BEGIN

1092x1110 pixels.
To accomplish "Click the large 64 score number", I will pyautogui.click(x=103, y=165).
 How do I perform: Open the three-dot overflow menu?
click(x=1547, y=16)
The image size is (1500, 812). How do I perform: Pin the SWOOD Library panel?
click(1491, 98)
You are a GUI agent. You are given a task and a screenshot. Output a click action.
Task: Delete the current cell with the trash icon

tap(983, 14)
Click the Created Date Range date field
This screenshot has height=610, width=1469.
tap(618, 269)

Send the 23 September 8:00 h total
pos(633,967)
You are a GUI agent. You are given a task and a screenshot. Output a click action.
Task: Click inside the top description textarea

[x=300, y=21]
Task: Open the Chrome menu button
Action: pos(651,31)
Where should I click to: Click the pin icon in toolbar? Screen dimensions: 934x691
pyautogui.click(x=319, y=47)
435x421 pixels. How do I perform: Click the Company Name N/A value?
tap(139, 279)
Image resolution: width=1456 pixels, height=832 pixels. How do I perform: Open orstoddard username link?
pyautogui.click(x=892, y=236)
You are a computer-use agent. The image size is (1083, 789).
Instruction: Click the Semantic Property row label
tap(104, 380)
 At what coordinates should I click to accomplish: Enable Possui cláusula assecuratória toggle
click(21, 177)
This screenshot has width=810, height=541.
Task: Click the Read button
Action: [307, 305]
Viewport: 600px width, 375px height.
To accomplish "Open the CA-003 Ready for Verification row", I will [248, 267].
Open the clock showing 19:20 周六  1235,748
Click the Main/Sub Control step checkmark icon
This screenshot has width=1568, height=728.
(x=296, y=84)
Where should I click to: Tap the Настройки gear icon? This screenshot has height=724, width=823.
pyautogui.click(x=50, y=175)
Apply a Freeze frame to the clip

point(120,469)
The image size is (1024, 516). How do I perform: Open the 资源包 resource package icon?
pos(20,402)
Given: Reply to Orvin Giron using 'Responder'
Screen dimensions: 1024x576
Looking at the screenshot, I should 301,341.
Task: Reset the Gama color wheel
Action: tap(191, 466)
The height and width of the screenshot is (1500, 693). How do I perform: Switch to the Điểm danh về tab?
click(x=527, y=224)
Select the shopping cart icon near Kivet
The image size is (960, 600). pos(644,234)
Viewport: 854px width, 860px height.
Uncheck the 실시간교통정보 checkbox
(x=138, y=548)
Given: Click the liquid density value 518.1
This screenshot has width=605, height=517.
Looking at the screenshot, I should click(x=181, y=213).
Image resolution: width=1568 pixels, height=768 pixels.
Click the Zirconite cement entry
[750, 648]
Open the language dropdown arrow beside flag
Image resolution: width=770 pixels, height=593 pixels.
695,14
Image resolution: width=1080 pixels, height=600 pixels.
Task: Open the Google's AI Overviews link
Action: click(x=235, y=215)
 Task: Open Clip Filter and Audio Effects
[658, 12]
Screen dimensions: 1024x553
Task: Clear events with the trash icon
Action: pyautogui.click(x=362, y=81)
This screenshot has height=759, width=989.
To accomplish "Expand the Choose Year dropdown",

END

DIRECTIONS FOR THIS TASK> In this exercise, every line of the listing is to be output exactly.

ANSWER SPACE>
1092x1110 pixels.
To accomplish "Click the large 64 score number", I will pyautogui.click(x=103, y=165).
 How do I perform: Open the three-dot overflow menu?
click(x=1547, y=16)
The image size is (1500, 812). How do I perform: Pin the SWOOD Library panel?
click(1491, 98)
You are a GUI agent. You are given a task and a screenshot. Output a click action.
Task: Delete the current cell with the trash icon

tap(983, 14)
Click the Created Date Range date field
This screenshot has height=610, width=1469.
tap(618, 269)

Send the 23 September 8:00 h total
pos(633,967)
You are a GUI agent. You are given a task and a screenshot. Output a click action.
Task: Click inside the top description textarea

[x=300, y=21]
Task: Open the Chrome menu button
Action: pos(651,31)
Where should I click to: Click the pin icon in toolbar? Screen dimensions: 934x691
pyautogui.click(x=319, y=47)
435x421 pixels. How do I perform: Click the Company Name N/A value?
tap(139, 279)
Image resolution: width=1456 pixels, height=832 pixels. How do I perform: Open orstoddard username link?
pyautogui.click(x=892, y=236)
You are a computer-use agent. The image size is (1083, 789).
Instruction: Click the Semantic Property row label
tap(104, 380)
 At what coordinates should I click to accomplish: Enable Possui cláusula assecuratória toggle
click(21, 177)
This screenshot has width=810, height=541.
Task: Click the Read button
Action: [307, 305]
Viewport: 600px width, 375px height.
To accomplish "Open the CA-003 Ready for Verification row", I will [248, 267].
Open the clock showing 19:20 周六  1235,748
Click the Main/Sub Control step checkmark icon
This screenshot has width=1568, height=728.
(x=296, y=84)
Where should I click to: Tap the Настройки gear icon? This screenshot has height=724, width=823.
pyautogui.click(x=50, y=175)
Apply a Freeze frame to the clip

point(120,469)
The image size is (1024, 516). How do I perform: Open the 资源包 resource package icon?
pos(20,402)
Given: Reply to Orvin Giron using 'Responder'
Screen dimensions: 1024x576
Looking at the screenshot, I should 301,341.
Task: Reset the Gama color wheel
Action: tap(191, 466)
The height and width of the screenshot is (1500, 693). How do I perform: Switch to the Điểm danh về tab?
click(x=527, y=224)
Select the shopping cart icon near Kivet
The image size is (960, 600). pos(644,234)
Viewport: 854px width, 860px height.
Uncheck the 실시간교통정보 checkbox
(x=138, y=548)
Given: Click the liquid density value 518.1
This screenshot has width=605, height=517.
Looking at the screenshot, I should click(x=181, y=213).
Image resolution: width=1568 pixels, height=768 pixels.
Click the Zirconite cement entry
[750, 648]
Open the language dropdown arrow beside flag
Image resolution: width=770 pixels, height=593 pixels.
695,14
Image resolution: width=1080 pixels, height=600 pixels.
Task: Open the Google's AI Overviews link
Action: click(x=235, y=215)
 Task: Open Clip Filter and Audio Effects
[658, 12]
Screen dimensions: 1024x553
Task: Clear events with the trash icon
Action: pyautogui.click(x=362, y=81)
This screenshot has height=759, width=989.
To accomplish "Expand the Choose Year dropdown",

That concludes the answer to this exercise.